The U.S. Mission to UNESCO showcased the TeachHer public-private partnership at UNESCO’s first international symposium and policy forum on girls’ education in science, technology, engineering and mathematics (STEM). The forum, held in Bangkok, Thailand, examined the social and structural barriers that hinder the education of girls and young women in STEM fields.
The TeachHer public-private partnership was featured as an innovative strategy to build a master corps of gender-responsive educators, administrators, and policy-makers who inspire and empower girls (focused on ages 13-16) to be STEAM leaders (STEM, including Art/design). Experts and TeachHer leaders from the Institute of International Education (IIE), the UNESCO Division for Gender Equality, the Latin American Institute of Social Sciences, and the UNESCO International Institute for Capacity Building in Africa (IICBA), presented their experiences with the program and reiterated the importance of partnership, cross-sectoral learning, and cooperation to improve education outcomes for girls and women.

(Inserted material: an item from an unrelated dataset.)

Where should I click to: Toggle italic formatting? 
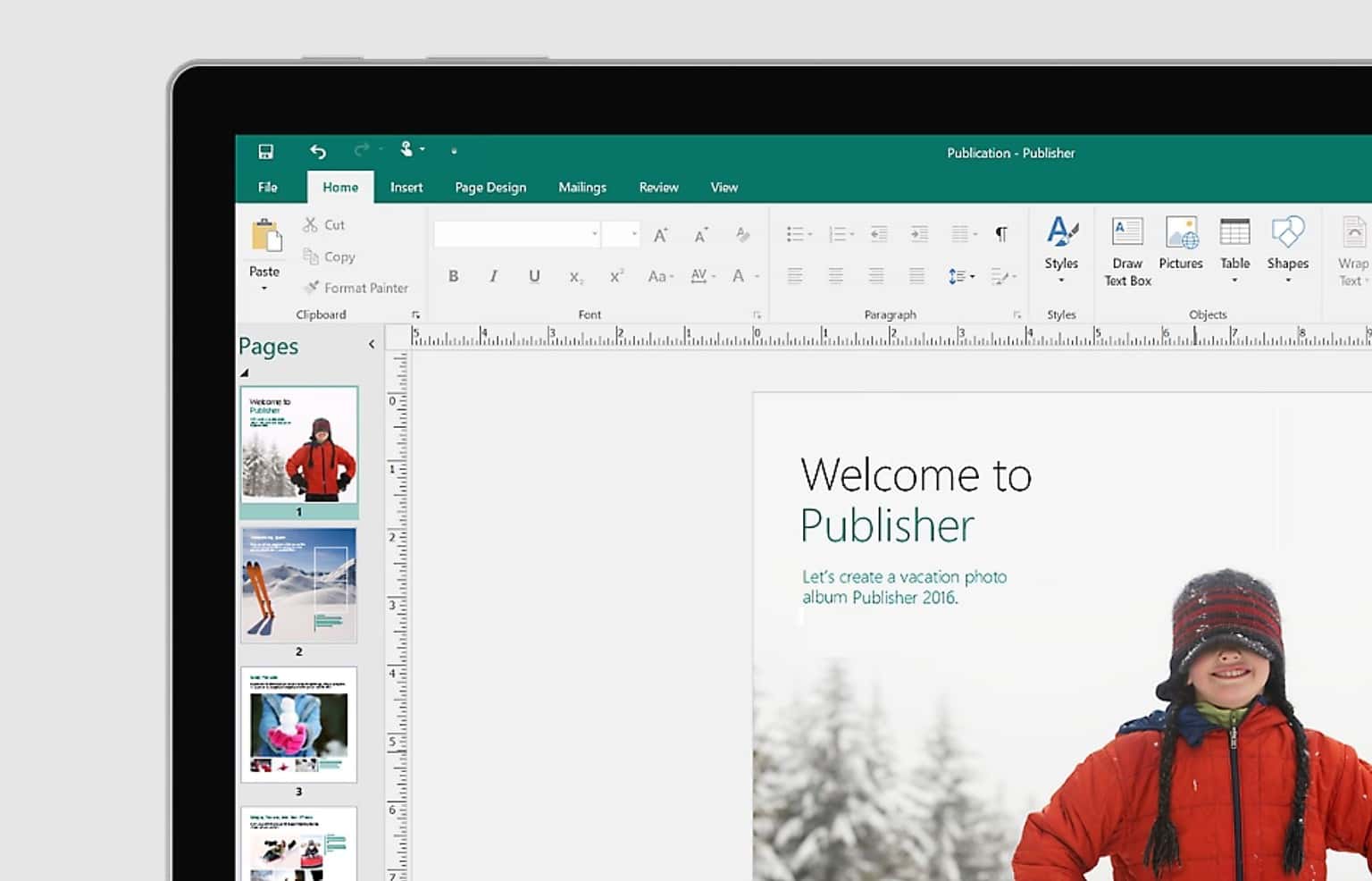point(493,276)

TeachHer is a multi-regional program, which has trained over 250 educators across 18 countries in Africa and Central America since its 2016 launch. Working with core partners and private sector donors, such as Microsoft and Fitbit, TeachHer is equipping educators to deliver innovative, hands-on instruction for adolescent girls, opening the door to high-demand, high-paying STEAM careers in fields where women are greatly under-represented.
Later this year, Panama will host a training for educators from eight Central American countries. In 2018, the Centre for Mathematics, Science and Technology Education in Africa (CEMASTEA), with funding from the Government of Japan, will organize additional trainings in Africa for French-speaking educators.